- WHAT TO DO
Print every entry exactly as it appears, but skip the pictures.

- PROVIDED MATERIAL
----------------------------------------

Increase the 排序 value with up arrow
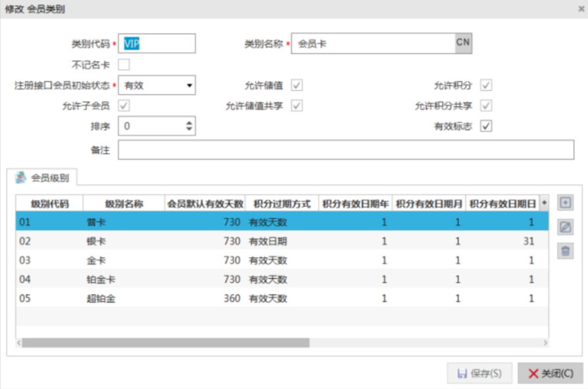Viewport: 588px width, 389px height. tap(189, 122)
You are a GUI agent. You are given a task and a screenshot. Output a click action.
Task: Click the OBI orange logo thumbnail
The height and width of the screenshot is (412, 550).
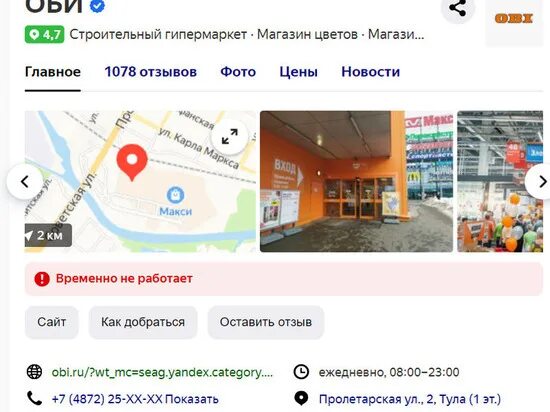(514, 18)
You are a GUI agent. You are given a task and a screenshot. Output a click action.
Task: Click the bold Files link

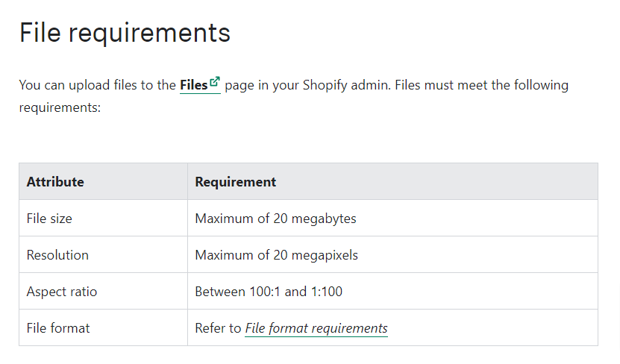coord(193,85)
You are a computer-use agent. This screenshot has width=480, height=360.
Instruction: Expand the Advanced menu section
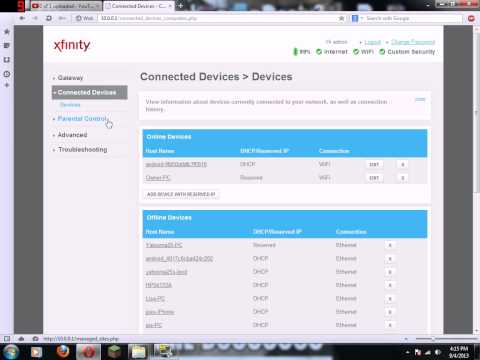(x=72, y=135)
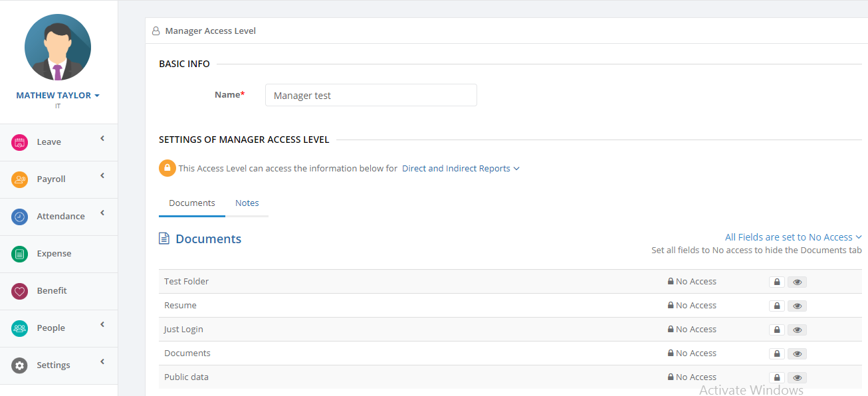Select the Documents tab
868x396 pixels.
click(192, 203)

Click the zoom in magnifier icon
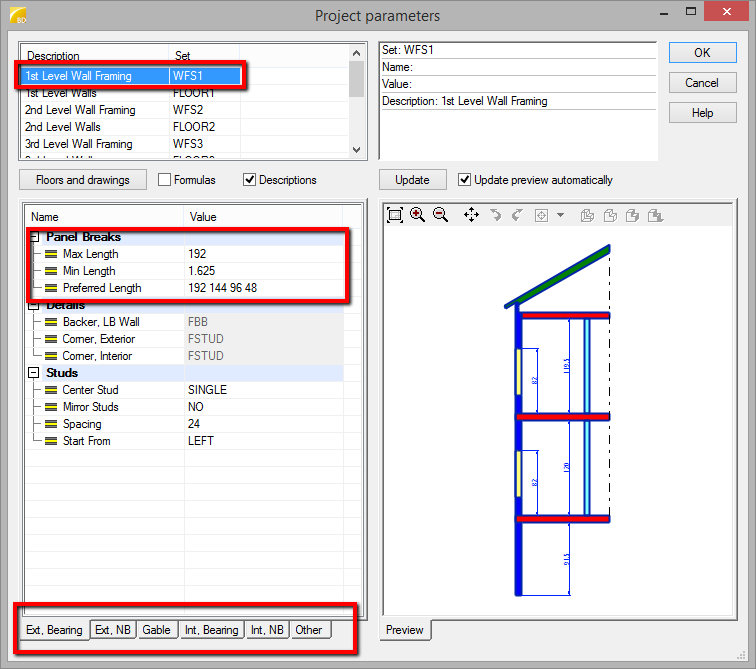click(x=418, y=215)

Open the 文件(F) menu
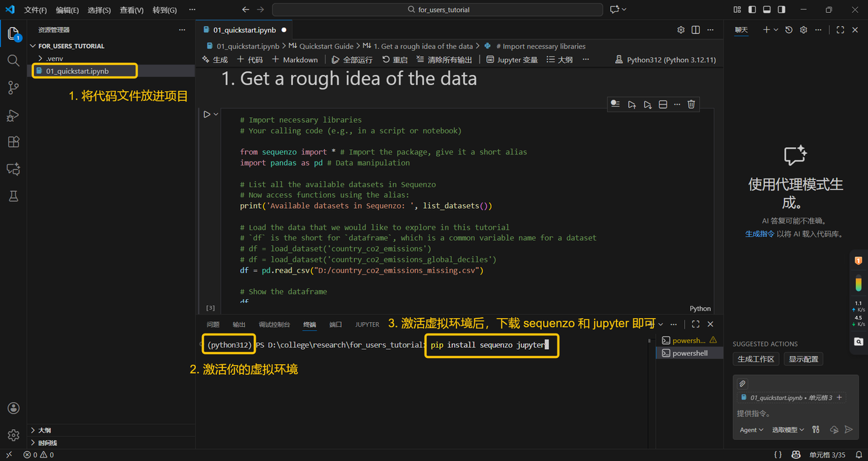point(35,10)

----------------------------------------

- REPLY TO THE TASK
Increase the 排序 value with up arrow
Viewport: 588px width, 389px height. tap(189, 122)
You are a GUI agent. You are given a task and a screenshot. Output a click action.
Task: Click the OBI orange logo thumbnail
The height and width of the screenshot is (412, 550).
(514, 18)
You are a GUI agent. You are given a task and a screenshot. Output a click action.
Task: Click the bold Files link

coord(193,85)
You are a computer-use agent. This screenshot has width=480, height=360.
Instruction: Expand the Advanced menu section
(x=72, y=135)
Select the Documents tab
868x396 pixels.
click(192, 203)

Click the zoom in magnifier icon
click(x=418, y=215)

Open the 文件(F) menu
point(35,10)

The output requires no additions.